__DIRECTIONS__
Write the records out again exactly, but without pictures.
==== DATA FOR THIS EXERCISE
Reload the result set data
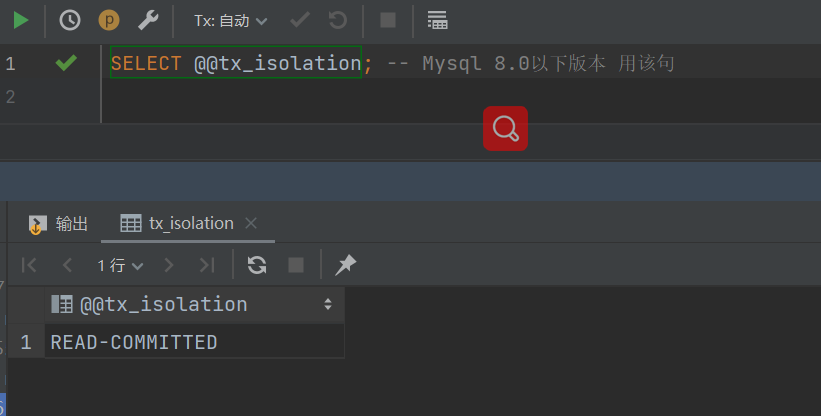 click(x=257, y=265)
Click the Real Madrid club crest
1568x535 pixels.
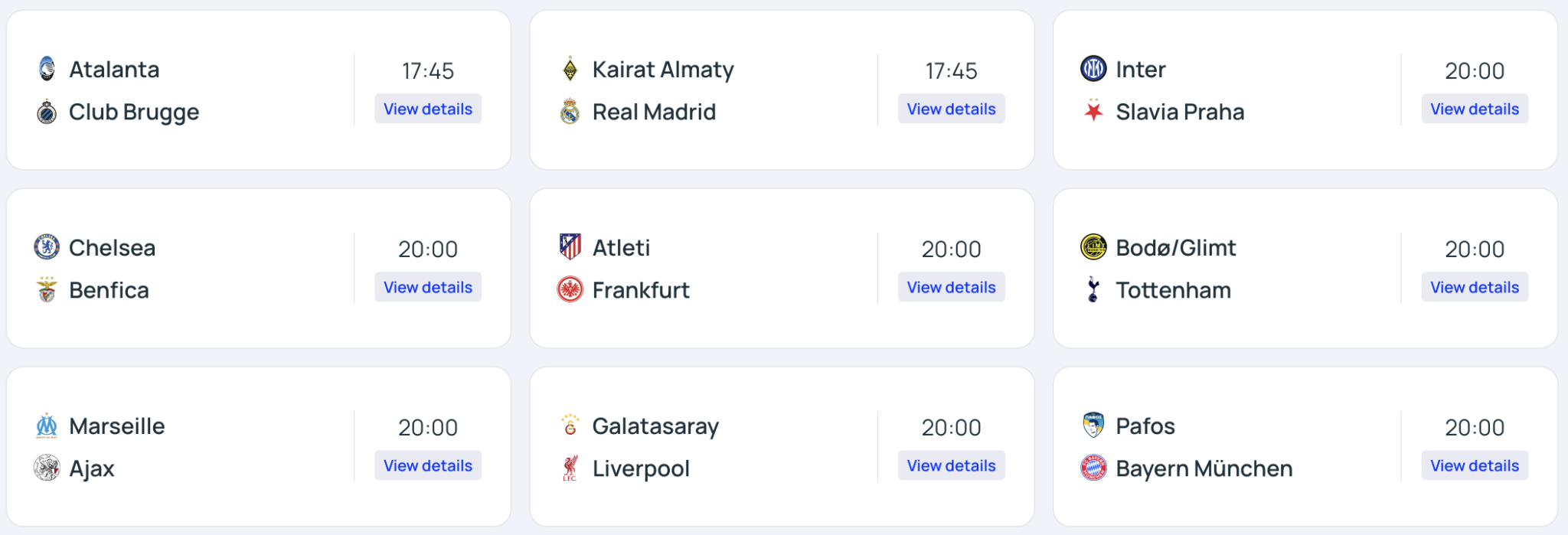570,112
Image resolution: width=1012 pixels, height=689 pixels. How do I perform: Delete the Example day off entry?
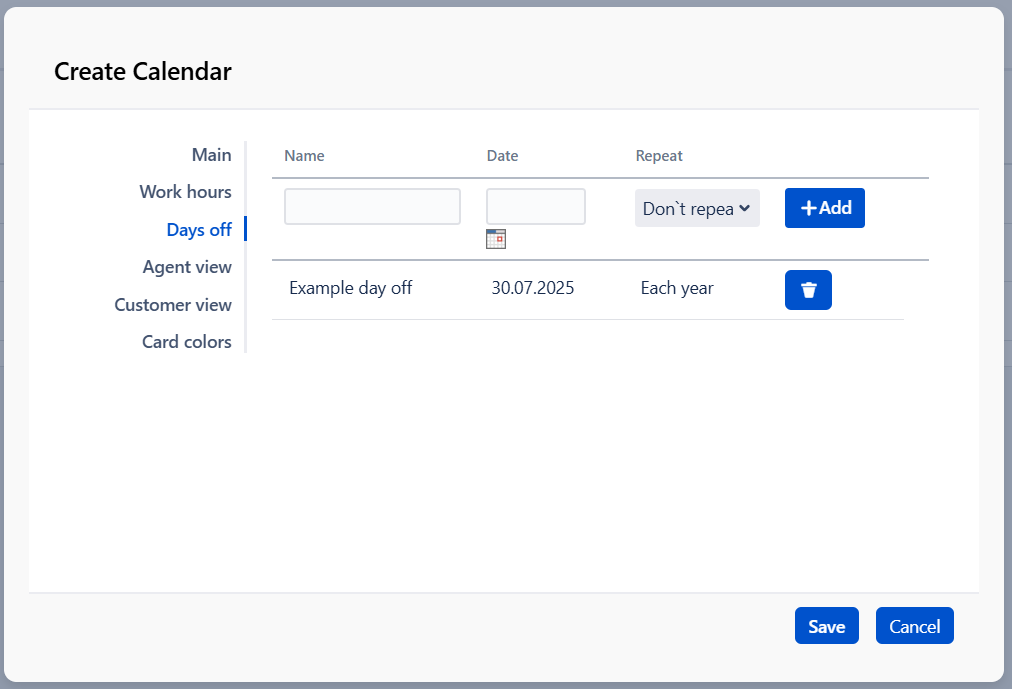(808, 290)
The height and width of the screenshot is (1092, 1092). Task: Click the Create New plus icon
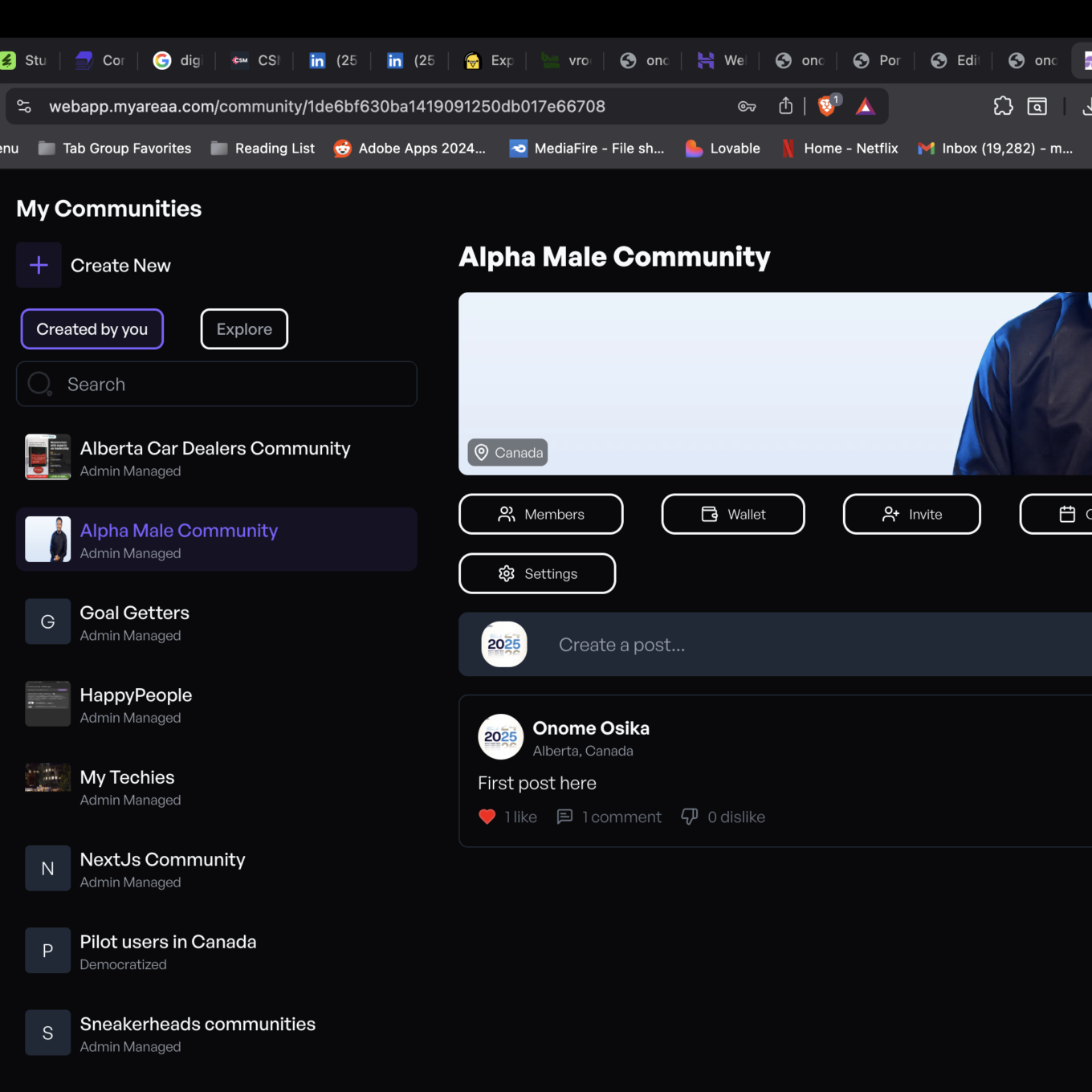(39, 265)
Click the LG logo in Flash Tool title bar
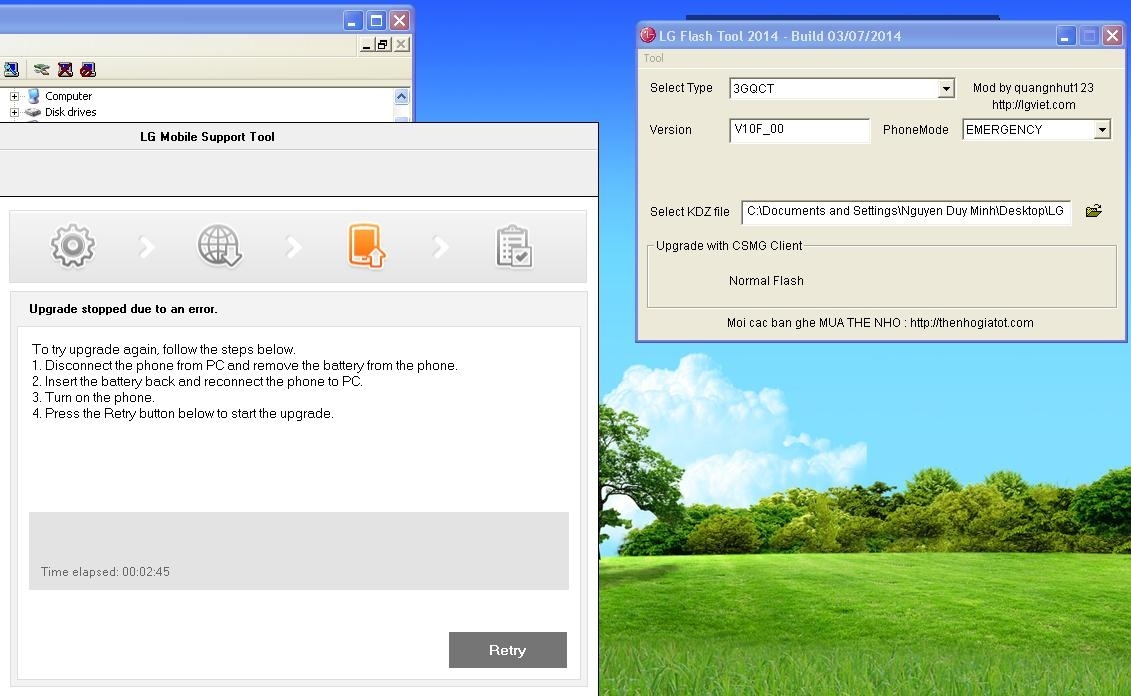Screen dimensions: 1131x696 click(x=648, y=36)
========
__WRITTEN ANSWER__
Reload the result set data
 click(x=257, y=265)
Click the Real Madrid club crest
1568x535 pixels.
570,112
Image resolution: width=1012 pixels, height=689 pixels. How do I perform: Delete the Example day off entry?
(808, 290)
The height and width of the screenshot is (1092, 1092). Task: Click the Create New plus icon
(39, 265)
Click the LG logo in Flash Tool title bar
Screen dimensions: 1131x696 click(x=648, y=36)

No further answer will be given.